Extract to read ::
Feminist Killjoys and the Royal Family

Oprah’s sit-down with Meghan and Harry, CBS

Oprah’s sit-down with Meghan and Harry, CBS


I watched the TV event of the year: Oprah’s sit down with Meghan and Harry and I have been thinking about allyship of Prince Harry. Or rather allyship in general.

He said during the interview that although he had been doing the work before meeting Meghan and reading and educating himself, he grew up in an environment that active anti-racist thoughts and behaviours were absent. He then said, it only took a week in Meghan’s shoes for him to understand the implications and effects of racism and how insidious racial microaggression can manifest themselves.

As he was talking during the interview and rocking the foundations of a racist organization, I was thinking about Sara Ahmed’s Living a Feminist Life. She is one of my favourite feminist theorists. In her book, Ahmed talks about feminist killjoys, those who do not let a racist, sexist, or a homophobic comment pass by at the dinner table without addressing it. They/we are called killjoys because we can’t just ‘go with the flow’, ‘not rock the boat’, ‘for once not get political’.

Provided information ::
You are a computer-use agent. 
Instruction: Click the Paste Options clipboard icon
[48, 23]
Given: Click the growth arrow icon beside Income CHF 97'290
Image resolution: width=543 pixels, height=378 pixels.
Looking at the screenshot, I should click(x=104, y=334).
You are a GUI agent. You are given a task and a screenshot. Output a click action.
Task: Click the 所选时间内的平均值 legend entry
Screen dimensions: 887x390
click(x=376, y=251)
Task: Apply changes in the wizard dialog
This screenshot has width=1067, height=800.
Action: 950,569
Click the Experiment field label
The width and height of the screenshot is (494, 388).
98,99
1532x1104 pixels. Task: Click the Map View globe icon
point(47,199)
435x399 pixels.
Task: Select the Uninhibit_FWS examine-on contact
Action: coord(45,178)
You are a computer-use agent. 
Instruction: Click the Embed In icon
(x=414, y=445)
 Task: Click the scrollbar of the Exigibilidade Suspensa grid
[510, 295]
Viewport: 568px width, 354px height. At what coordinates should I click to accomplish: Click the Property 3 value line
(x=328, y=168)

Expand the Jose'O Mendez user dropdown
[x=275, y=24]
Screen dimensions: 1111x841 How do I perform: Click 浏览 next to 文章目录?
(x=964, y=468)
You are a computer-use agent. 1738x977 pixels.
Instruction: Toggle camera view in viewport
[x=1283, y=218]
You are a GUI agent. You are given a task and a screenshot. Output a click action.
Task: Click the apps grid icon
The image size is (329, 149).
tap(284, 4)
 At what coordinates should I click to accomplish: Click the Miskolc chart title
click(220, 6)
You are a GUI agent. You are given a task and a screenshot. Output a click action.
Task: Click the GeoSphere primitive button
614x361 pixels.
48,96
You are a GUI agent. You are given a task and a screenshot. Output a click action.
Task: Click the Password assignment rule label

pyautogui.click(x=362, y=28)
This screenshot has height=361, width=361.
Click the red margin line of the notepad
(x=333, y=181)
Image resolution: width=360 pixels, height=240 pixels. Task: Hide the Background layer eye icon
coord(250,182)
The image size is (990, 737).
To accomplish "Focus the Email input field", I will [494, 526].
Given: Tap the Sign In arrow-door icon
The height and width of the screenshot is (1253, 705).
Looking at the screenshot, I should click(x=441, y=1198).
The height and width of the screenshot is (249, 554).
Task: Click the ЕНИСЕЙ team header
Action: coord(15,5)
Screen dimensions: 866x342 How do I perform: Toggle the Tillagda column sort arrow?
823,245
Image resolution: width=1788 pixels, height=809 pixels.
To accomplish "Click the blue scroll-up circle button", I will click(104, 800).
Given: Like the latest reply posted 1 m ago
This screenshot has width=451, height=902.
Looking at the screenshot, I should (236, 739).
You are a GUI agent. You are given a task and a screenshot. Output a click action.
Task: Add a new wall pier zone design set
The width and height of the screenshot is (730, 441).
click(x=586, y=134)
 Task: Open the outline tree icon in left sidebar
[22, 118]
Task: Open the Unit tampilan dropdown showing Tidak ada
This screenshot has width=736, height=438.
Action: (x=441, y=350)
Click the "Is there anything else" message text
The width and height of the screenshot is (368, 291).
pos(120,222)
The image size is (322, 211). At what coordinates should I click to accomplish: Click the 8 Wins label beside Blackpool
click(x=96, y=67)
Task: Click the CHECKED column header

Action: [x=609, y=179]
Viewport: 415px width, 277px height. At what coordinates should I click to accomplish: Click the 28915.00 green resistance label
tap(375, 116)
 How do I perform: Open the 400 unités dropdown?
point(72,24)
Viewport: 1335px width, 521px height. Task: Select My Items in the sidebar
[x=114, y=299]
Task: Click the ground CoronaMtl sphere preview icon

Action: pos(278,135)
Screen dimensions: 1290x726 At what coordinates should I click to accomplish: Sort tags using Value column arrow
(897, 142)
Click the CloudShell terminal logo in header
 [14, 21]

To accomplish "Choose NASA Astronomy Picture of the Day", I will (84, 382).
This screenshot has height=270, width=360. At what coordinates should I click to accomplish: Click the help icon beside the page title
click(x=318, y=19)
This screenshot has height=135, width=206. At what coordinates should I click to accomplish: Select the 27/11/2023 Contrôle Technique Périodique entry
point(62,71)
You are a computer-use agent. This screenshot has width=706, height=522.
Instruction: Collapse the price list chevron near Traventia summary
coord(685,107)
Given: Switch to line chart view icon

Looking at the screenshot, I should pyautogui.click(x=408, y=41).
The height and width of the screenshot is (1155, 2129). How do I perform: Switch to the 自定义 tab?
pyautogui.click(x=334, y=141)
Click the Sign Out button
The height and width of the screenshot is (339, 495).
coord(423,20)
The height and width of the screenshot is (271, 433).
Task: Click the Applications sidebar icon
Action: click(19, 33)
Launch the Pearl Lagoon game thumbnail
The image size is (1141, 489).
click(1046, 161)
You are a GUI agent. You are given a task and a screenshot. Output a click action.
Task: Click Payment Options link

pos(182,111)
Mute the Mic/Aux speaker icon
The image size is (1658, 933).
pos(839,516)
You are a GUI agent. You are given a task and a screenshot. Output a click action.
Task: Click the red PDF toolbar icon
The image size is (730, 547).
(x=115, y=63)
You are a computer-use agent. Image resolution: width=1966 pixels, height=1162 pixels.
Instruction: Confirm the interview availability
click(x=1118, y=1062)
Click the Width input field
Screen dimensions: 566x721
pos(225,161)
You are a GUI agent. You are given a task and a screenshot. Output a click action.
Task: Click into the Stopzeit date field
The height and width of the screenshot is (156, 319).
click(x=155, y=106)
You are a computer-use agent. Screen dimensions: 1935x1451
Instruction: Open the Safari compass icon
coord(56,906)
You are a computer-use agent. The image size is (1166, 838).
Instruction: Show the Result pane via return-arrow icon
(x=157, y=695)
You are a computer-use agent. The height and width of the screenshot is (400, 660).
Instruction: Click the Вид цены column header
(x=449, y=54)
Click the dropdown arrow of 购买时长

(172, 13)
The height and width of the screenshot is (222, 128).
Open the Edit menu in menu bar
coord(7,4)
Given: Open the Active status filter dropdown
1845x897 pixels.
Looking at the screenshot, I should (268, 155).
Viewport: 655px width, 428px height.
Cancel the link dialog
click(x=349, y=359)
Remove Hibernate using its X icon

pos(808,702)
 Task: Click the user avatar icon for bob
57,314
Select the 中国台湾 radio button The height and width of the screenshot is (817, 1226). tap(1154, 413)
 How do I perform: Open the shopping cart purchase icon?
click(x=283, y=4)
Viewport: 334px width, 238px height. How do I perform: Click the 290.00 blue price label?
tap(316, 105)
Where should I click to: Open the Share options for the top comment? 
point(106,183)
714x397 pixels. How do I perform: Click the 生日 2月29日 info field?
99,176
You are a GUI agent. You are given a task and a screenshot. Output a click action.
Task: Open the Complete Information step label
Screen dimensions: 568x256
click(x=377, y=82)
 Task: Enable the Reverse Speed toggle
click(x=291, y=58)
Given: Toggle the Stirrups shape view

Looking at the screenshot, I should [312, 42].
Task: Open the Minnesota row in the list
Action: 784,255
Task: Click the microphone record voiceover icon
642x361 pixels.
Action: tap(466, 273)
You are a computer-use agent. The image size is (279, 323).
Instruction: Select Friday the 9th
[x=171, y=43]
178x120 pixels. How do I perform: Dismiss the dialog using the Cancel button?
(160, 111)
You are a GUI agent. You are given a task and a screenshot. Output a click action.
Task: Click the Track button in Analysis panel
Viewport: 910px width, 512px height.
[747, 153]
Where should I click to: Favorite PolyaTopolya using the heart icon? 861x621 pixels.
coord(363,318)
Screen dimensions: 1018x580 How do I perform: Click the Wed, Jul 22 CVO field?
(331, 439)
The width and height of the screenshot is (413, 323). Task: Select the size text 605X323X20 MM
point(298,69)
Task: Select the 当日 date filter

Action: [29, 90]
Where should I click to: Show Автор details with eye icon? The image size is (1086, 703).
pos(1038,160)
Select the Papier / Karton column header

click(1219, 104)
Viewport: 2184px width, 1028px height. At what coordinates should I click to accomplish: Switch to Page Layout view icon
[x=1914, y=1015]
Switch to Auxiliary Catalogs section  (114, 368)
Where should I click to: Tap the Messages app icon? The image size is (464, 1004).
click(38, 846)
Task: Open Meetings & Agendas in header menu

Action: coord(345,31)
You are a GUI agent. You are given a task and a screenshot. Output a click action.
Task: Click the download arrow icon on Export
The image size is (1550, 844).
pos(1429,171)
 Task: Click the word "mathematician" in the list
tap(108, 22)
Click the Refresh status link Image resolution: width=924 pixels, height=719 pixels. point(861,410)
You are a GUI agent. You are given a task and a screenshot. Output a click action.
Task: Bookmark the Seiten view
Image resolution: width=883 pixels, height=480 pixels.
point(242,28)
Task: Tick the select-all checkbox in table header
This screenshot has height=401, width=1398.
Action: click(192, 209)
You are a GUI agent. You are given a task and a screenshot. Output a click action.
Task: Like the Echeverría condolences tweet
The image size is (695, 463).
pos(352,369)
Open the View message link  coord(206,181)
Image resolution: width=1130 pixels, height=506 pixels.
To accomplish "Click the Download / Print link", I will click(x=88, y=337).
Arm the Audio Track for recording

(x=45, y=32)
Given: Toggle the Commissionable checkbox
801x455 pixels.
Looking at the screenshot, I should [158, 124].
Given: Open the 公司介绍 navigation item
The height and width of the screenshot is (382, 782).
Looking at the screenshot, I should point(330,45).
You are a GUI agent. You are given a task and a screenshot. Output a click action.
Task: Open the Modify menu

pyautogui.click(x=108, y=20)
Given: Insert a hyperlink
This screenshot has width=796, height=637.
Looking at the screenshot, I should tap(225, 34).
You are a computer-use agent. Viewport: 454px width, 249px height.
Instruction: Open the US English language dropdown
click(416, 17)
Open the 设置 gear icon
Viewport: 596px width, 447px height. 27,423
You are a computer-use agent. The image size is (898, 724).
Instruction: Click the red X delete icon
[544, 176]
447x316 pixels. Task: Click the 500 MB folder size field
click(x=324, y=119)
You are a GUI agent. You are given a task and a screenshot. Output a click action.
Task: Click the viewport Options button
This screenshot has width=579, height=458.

Goal A :: List each person named in the post about feminist killjoys and the royal family.
Goal B :: From the post about feminist killjoys and the royal family, reproduce everything from "I watched the TV" down to "can manifest themselves.".
The records have no connection to the post about feminist killjoys and the royal family.

Exercise solution A :: Oprah, Meghan, Harry (Prince Harry), and Sara Ahmed.

Exercise solution B ::
I watched the TV event of the year: Oprah’s sit down with Meghan and Harry and I have been thinking about allyship of Prince Harry. Or rather allyship in general.

He said during the interview that although he had been doing the work before meeting Meghan and reading and educating himself, he grew up in an environment that active anti-racist thoughts and behaviours were absent. He then said, it only took a week in Meghan’s shoes for him to understand the implications and effects of racism and how insidious racial microaggression can manifest themselves.